Stored dataset items:
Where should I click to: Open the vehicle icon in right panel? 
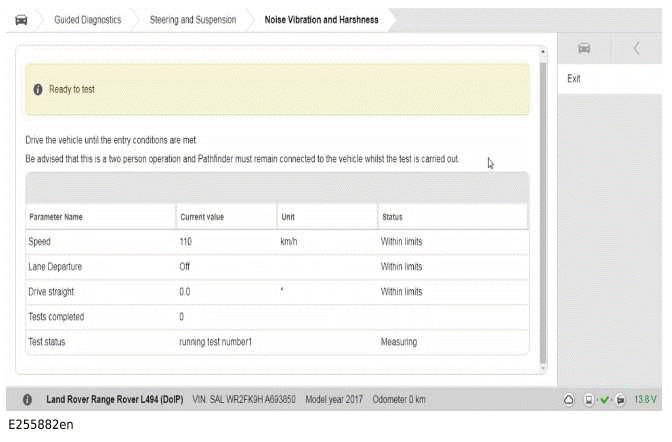tap(584, 48)
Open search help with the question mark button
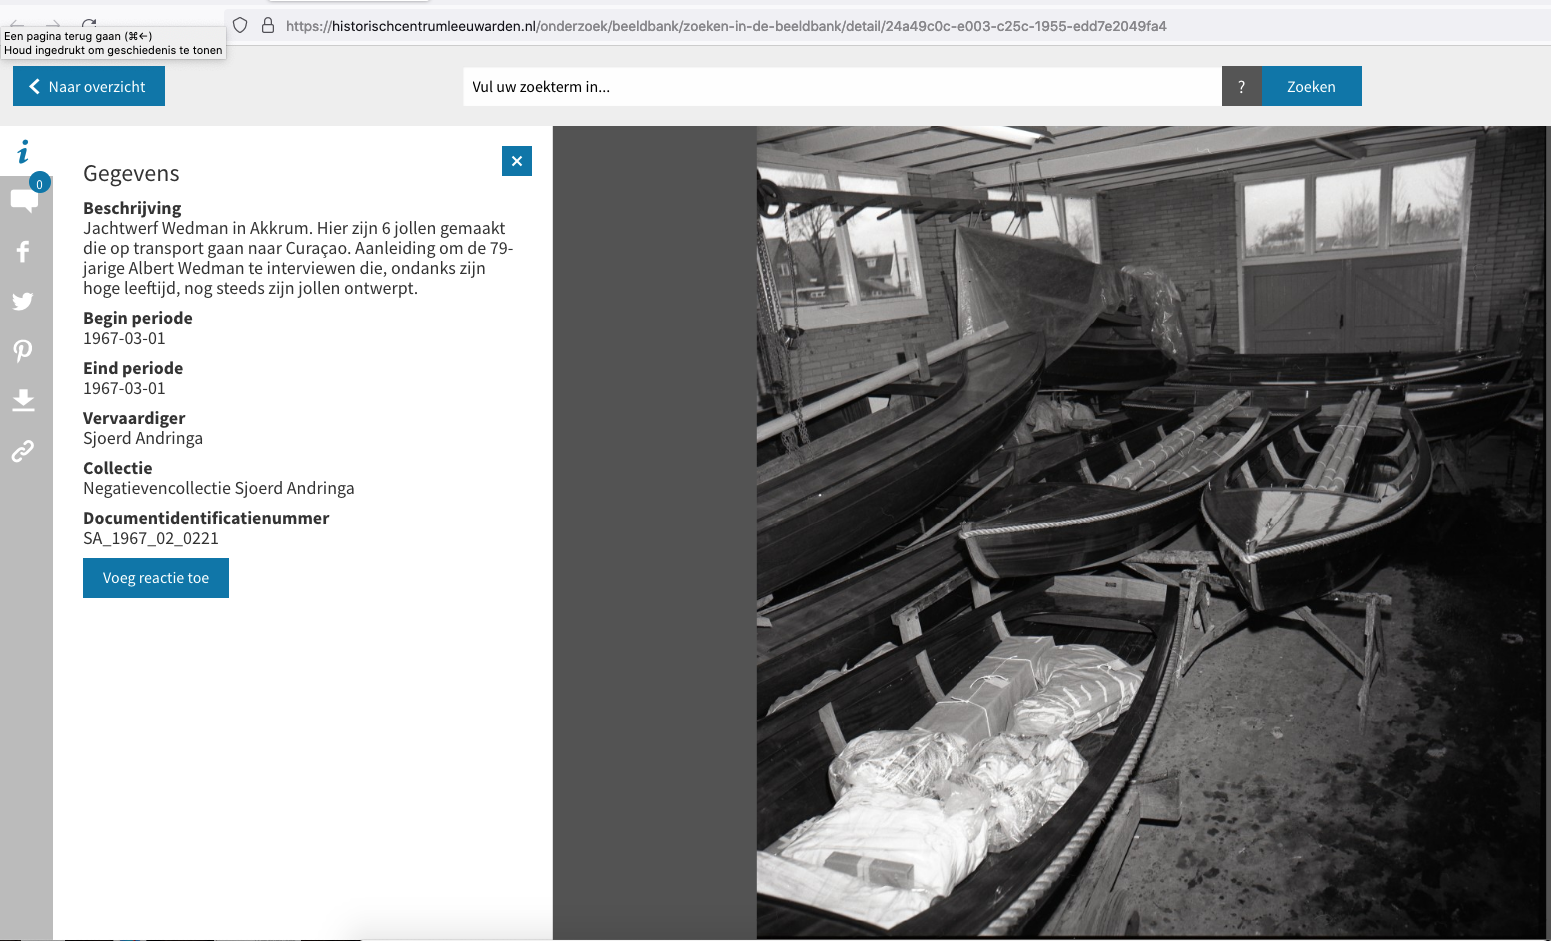 [1241, 87]
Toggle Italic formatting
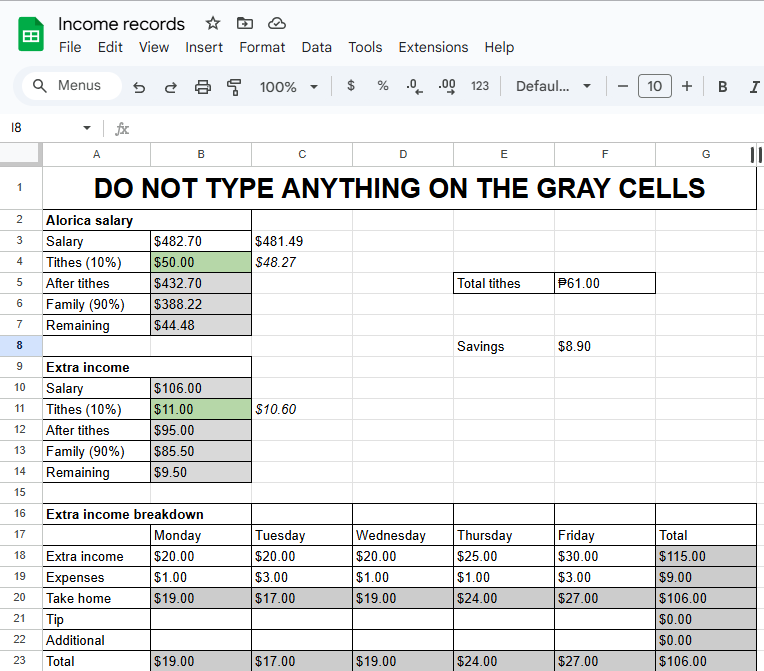764x671 pixels. [754, 87]
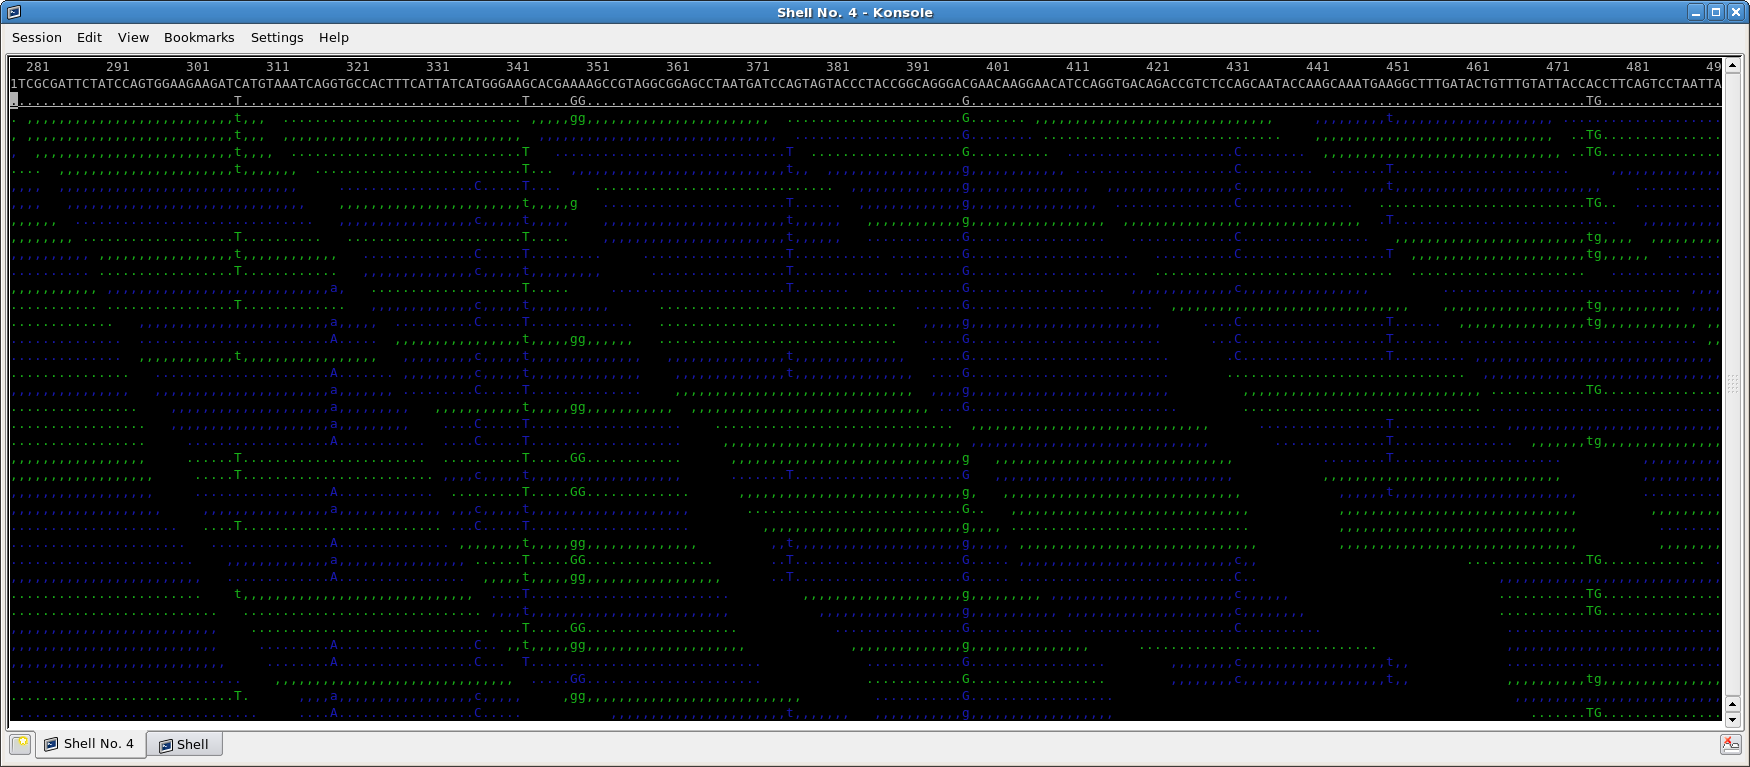Click the New Session icon button

click(20, 744)

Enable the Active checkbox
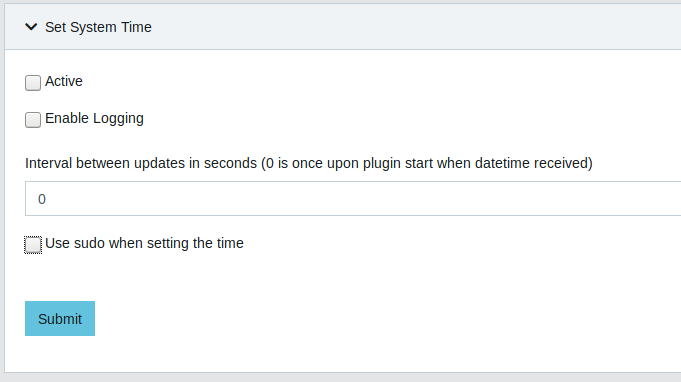pyautogui.click(x=33, y=82)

> [WHAT IS REQUIRED]: The records above should be returned exactly, with only their pictures held back.

> [FINAL ANSWER]:
Where should I click to: Open the vehicle icon in right panel? 
tap(584, 48)
Open search help with the question mark button
 [1241, 87]
Toggle Italic formatting
764x671 pixels. [754, 87]
Click the New Session icon button

click(20, 744)

Enable the Active checkbox
pyautogui.click(x=33, y=82)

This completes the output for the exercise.